Prime fotografie di Scanno
Pietro di Rienzo viene ricordato come il primo fotografo che, sin dal 1885, seppe documentare con indiscusso valore artistico il paese di Scanno e l’abito. Nato a Scanno, la grande cultura che maturò e l’opportunità di viaggiare che ebbe, gli permisero di guardare la sua gente con occhi diversi, aperti al confronto con la società del tempo.
Il rispetto per la tradizione nelle sue immagini è ben percepibile: le donne con l’abito sono il soggetto e quell’accuratezza con cui ogni dettaglio è restituito ha il senso di un presagio sulle imminenti trasformazioni sociali che in certe zone d’Italia si stava già vivendo.
Altre riprese più tarde, come quelle eseguite dal pittore abruzzese Francesco Paolo Michetti, vedranno nell’abito di Scanno un soggetto di studio carico di dinamismo e spessore folkloristico che egli riportò in alcuni suoi celebri dipinti.
Per nostra fortuna il valore polisemico della fotografia rende le immagini tesori inestimabili di informazioni che vanno aldilà delle motivazioni con cui sono state pensate, di volta in volta, dagli autori.
Un esempio ne è la fotografia del 1896 scattata da Olinto Cipollone con l’idea di immortalare la visita del poeta Gabriele d’Annunzio a Scanno.
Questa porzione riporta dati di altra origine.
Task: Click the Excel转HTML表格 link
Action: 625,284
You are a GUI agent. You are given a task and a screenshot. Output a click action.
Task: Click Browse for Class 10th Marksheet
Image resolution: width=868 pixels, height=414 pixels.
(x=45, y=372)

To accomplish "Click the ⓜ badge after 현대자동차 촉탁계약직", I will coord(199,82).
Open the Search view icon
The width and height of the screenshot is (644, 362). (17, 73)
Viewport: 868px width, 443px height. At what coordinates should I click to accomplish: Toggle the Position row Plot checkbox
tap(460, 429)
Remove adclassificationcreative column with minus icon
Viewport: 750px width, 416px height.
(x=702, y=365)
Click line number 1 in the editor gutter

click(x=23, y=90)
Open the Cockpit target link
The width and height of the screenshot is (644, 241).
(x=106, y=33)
Oltre al passaggio del vate, essa documenta un’usanza scannese ormai perduta: quella delle donne di sedersi a terra, anche in chiesa, accovacciate sul proprio pesante abito.
Le origini dell’abito muliebre
«Salgono al bosco [..] e ne scendono con la testa o con le spalle cariche come bestie, fanno da portatrici d’acqua e da manovali, senza smettere per un’ora sola la veste ardita, senza perdere mai le movenze armoniose. Di dove saran mai venute con la tribù che giurò fede eterna al proprio costume?»
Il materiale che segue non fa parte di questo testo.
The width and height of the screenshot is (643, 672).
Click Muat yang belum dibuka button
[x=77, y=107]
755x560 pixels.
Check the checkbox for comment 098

L’alone di mistero che, a tutt’oggi, circonda le origini dell’abito muliebre delle Scannesi è espresso così, in modo semplice ma con stupore, da un grande osservatore della vita quotidiana dei contadini e dei pastori quale era Emidio Agostinoni, nella sua opera Altipiani d’Abruzzo del 1912.
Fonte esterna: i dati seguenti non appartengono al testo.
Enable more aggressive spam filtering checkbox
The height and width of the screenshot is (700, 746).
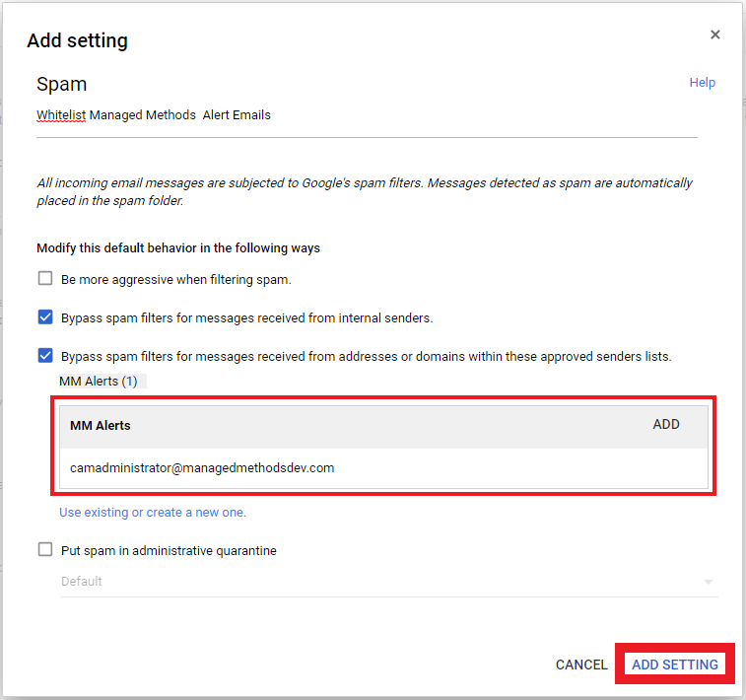45,279
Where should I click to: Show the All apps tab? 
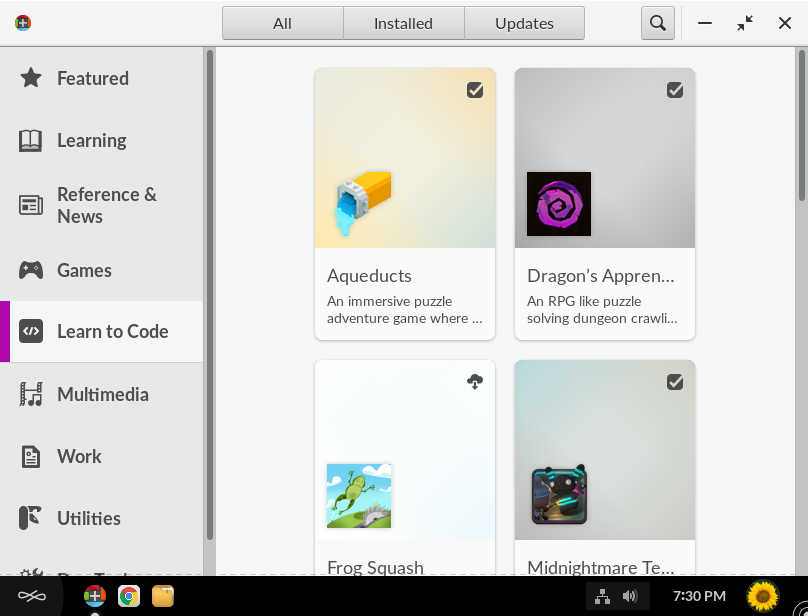pyautogui.click(x=282, y=23)
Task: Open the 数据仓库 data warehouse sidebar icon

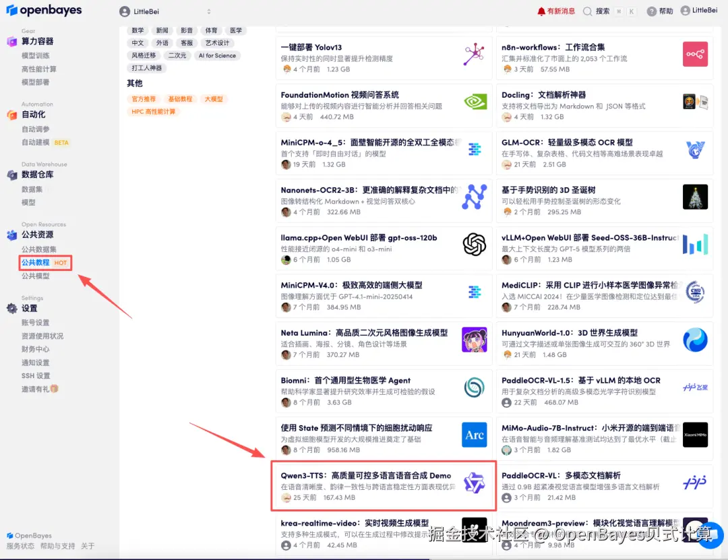Action: click(x=12, y=175)
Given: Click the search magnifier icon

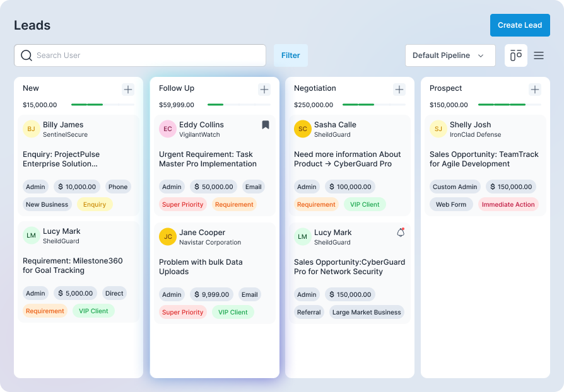Looking at the screenshot, I should tap(26, 55).
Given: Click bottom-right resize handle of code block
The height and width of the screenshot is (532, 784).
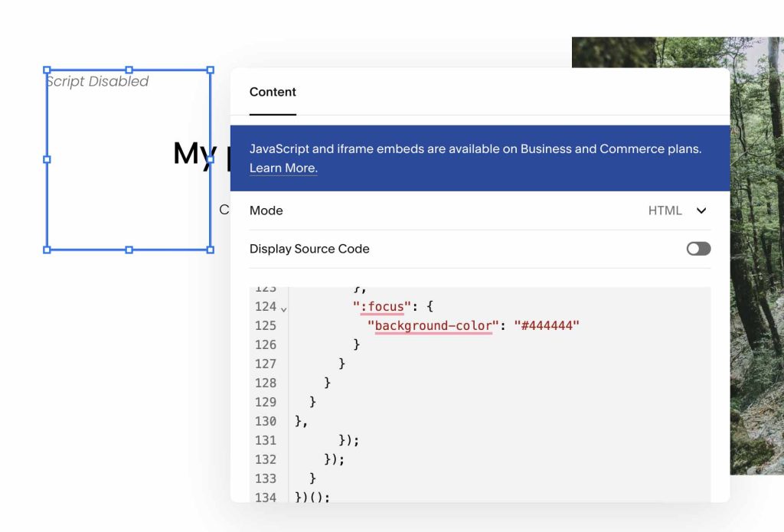Looking at the screenshot, I should coord(211,250).
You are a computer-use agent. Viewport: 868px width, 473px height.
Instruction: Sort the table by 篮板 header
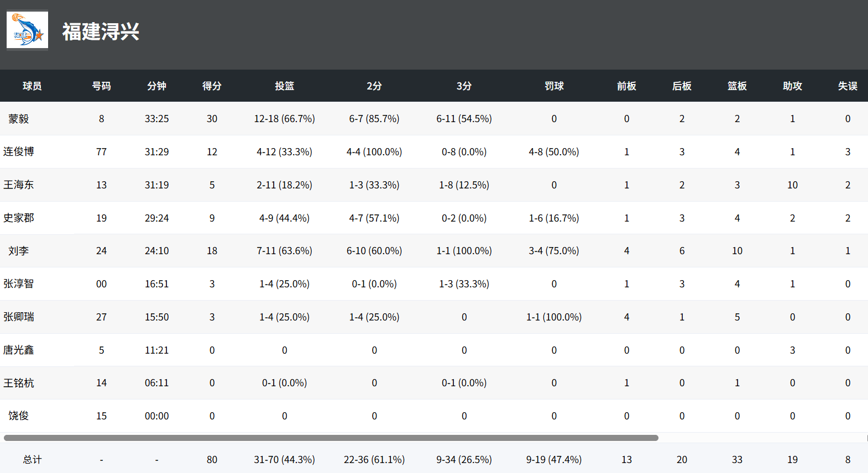pos(737,86)
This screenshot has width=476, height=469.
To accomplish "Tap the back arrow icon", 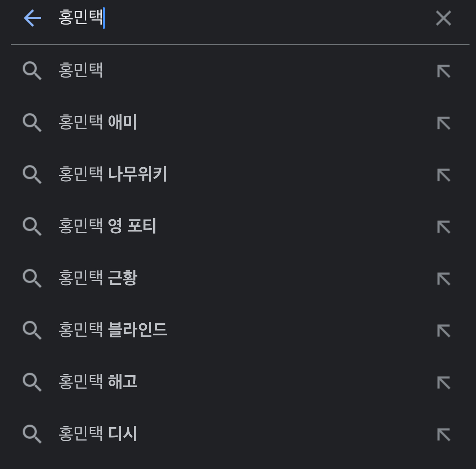I will (x=32, y=18).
Assistiamo nel tempo ad una trasformazione dell’abito muliebre. Tra il XVIII e il XIX secolo, all’antico abito del ‘700 va sostituendosi quello arrivato, con qualche variante, fino a noi. Quest’ultimo è prevalente nelle fotografie raccolte nelle sale di questo museo digitale. Come si evince da alcuni studi sull’abito delle donne di Scanno, l’aspetto che più disorienta la ricerca degli studiosi è che l’ultimo abito, unico nel suo genere in tutto il mondo, ha sostituito, fino a soppiantarlo in poco tempo, quello antico, entrando definitivamente nell’uso quotidiano per due secoli.